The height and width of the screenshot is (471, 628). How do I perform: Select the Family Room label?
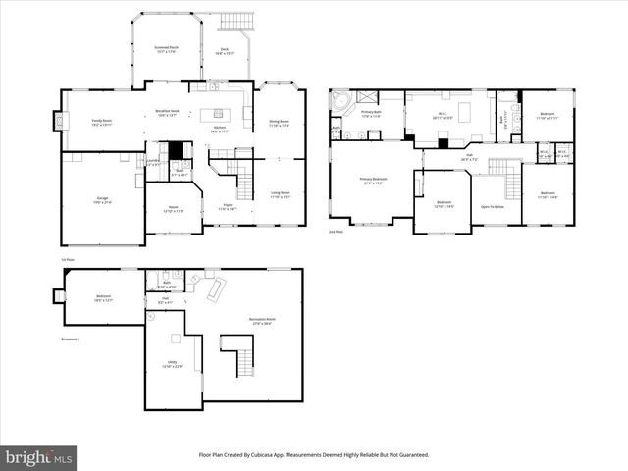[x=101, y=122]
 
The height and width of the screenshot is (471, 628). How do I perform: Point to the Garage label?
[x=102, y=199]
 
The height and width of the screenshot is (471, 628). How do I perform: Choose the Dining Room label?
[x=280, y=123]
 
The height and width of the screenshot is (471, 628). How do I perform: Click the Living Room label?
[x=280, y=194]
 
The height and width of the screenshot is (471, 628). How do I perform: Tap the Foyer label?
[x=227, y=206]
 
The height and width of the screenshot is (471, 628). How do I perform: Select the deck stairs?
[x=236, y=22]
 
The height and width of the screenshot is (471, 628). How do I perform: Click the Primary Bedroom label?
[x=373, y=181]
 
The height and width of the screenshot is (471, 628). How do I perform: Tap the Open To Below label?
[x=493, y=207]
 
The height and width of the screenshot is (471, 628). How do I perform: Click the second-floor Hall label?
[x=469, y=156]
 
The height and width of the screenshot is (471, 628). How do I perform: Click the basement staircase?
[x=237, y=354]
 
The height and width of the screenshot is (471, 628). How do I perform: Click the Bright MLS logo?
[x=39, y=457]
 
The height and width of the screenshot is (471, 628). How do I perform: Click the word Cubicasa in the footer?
....
* [Task statement]
Copy word for word the records from the line containing "the basement staircase?" through the end of the records.

* [Reply to the exercise]
The height and width of the screenshot is (471, 628). How do I perform: Click the basement staircase?
[x=237, y=354]
 
The height and width of the screenshot is (471, 628). How do I perform: Click the Bright MLS logo?
[x=39, y=457]
 
The height and width of the screenshot is (471, 628). How do I perform: Click the word Cubicasa in the footer?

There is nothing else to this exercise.